>> Start Records
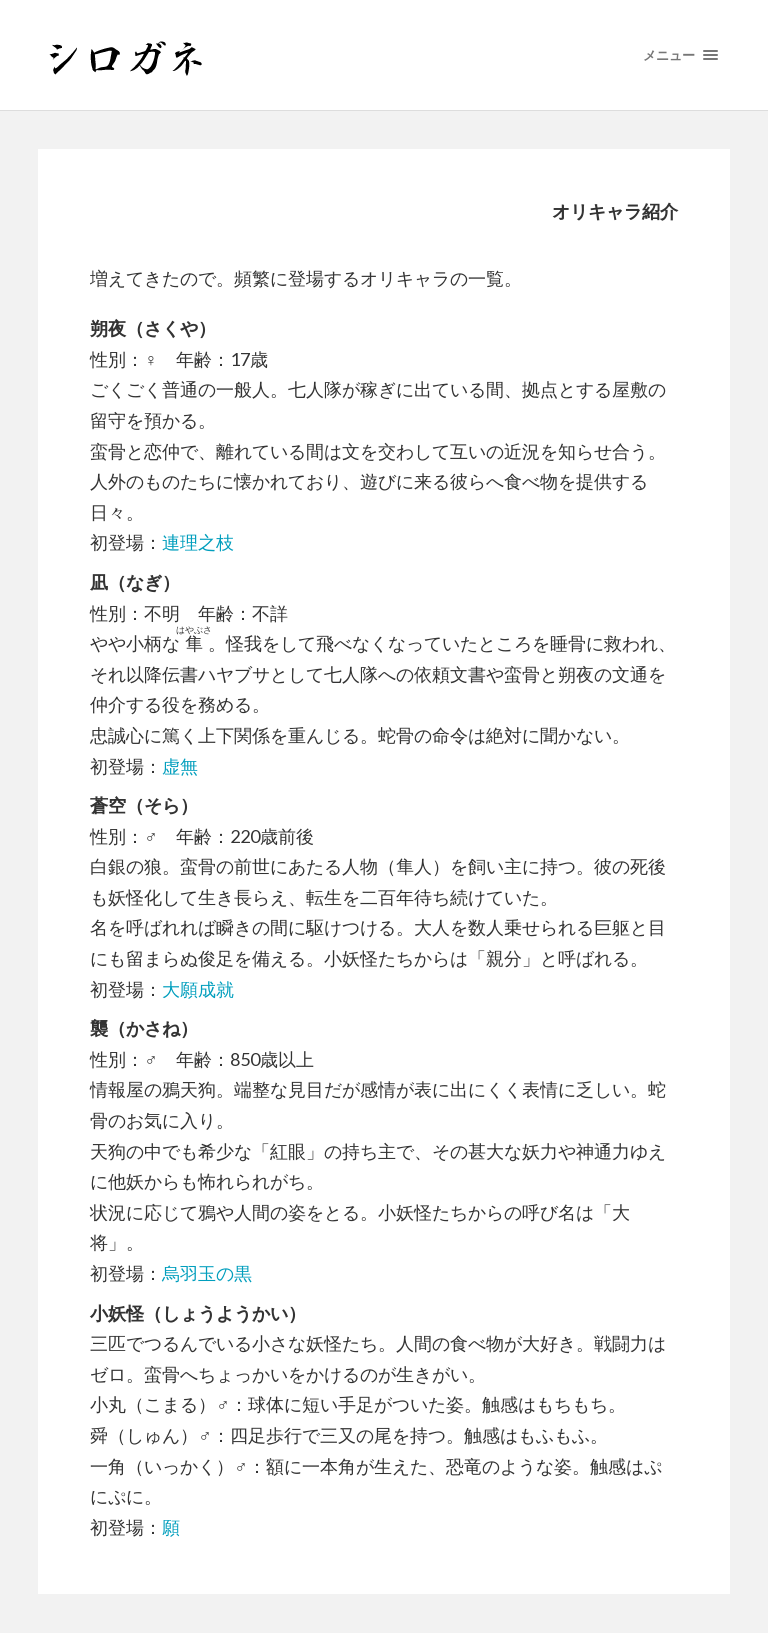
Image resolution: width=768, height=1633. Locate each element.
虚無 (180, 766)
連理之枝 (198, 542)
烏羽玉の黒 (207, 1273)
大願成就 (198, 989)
>> End Records
>> Start Records
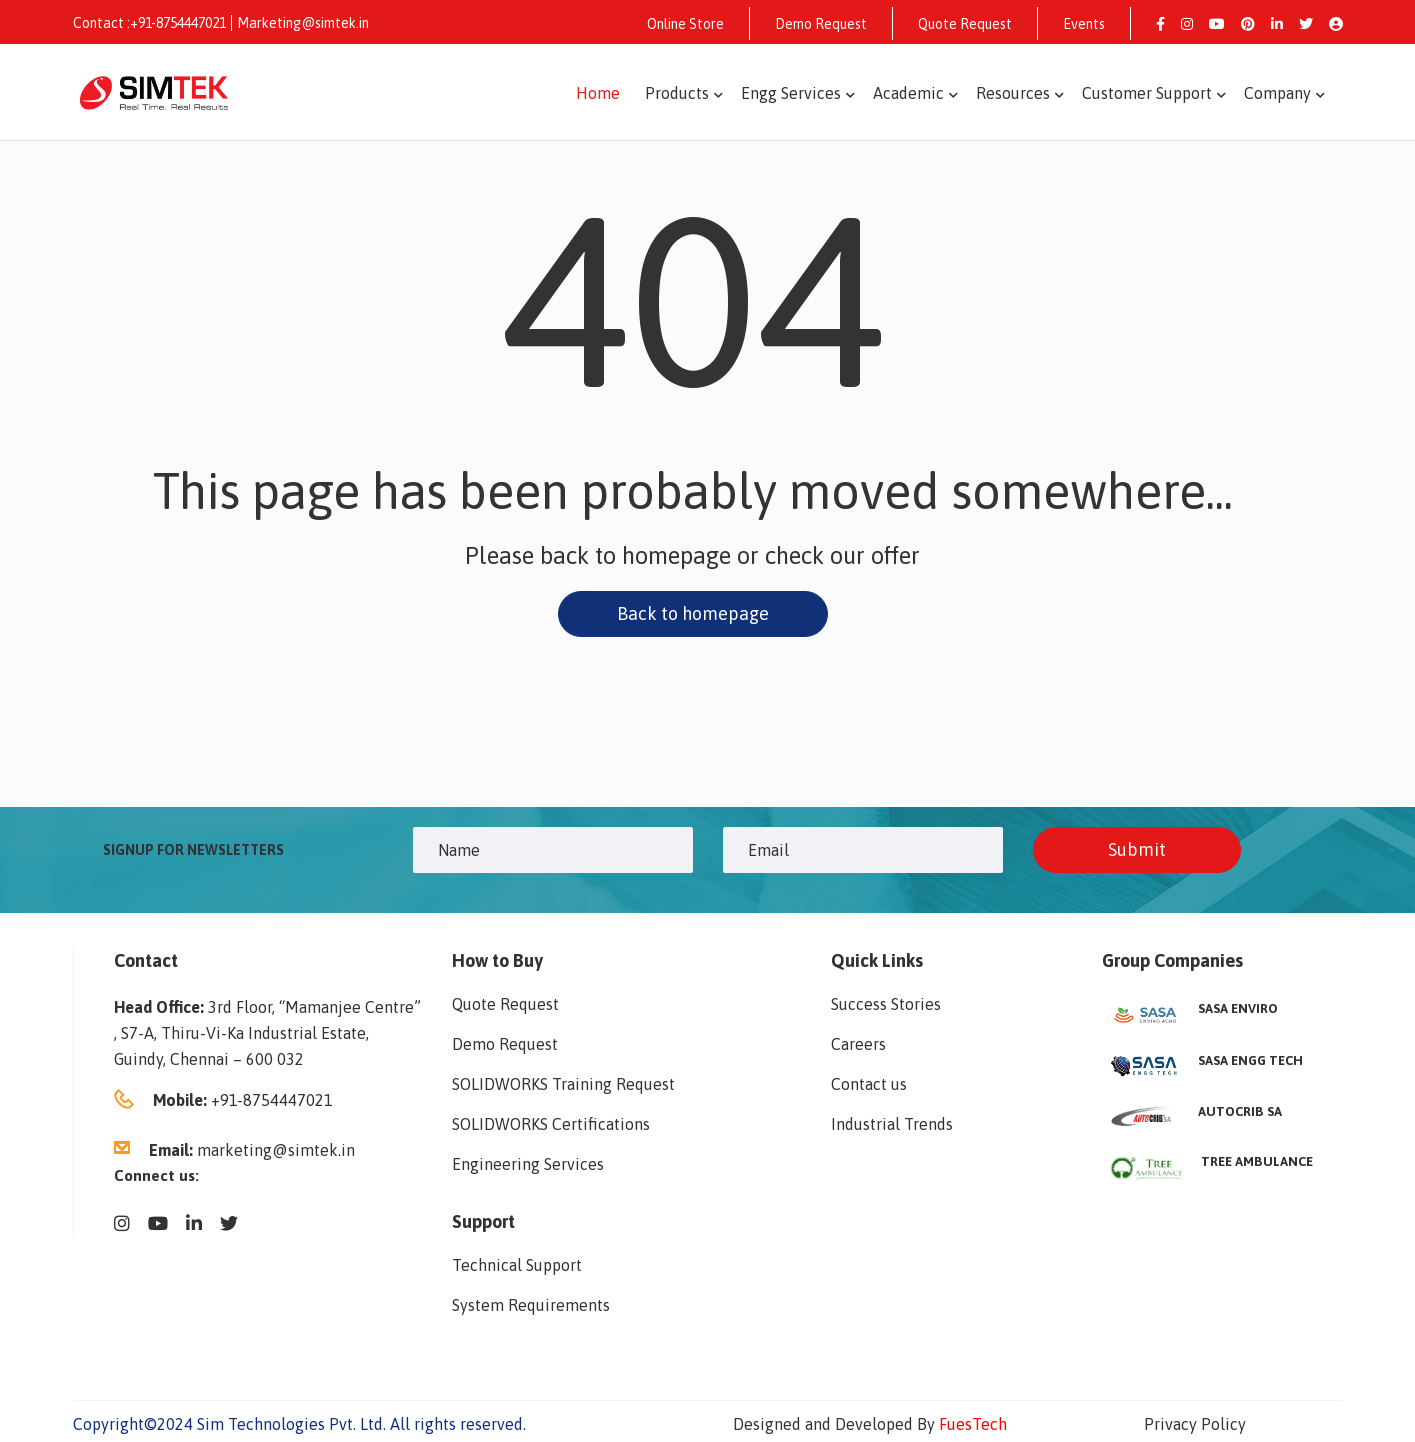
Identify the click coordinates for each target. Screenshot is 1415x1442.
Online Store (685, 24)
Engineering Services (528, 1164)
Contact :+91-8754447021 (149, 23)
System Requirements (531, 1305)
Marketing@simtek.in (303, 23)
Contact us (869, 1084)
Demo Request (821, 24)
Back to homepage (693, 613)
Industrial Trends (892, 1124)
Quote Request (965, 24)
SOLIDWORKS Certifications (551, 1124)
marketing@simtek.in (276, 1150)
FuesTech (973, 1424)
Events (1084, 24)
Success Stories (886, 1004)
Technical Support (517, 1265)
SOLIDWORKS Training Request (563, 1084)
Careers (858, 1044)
>> End Records
Write out the entries again, starting with the line with "Contact us (869, 1084)" and going on through the line with "Careers (858, 1044)", and substitute "Inquiry" for "Request" wherever it occurs, with everything else left unchanged.

Contact us (869, 1084)
Demo Inquiry (821, 24)
Back to homepage (693, 613)
Industrial Trends (892, 1124)
Quote Inquiry (965, 24)
SOLIDWORKS Certifications (551, 1124)
marketing@simtek.in (276, 1150)
FuesTech (973, 1424)
Events (1084, 24)
Success Stories (886, 1004)
Technical Support (517, 1265)
SOLIDWORKS Training Inquiry (563, 1084)
Careers (858, 1044)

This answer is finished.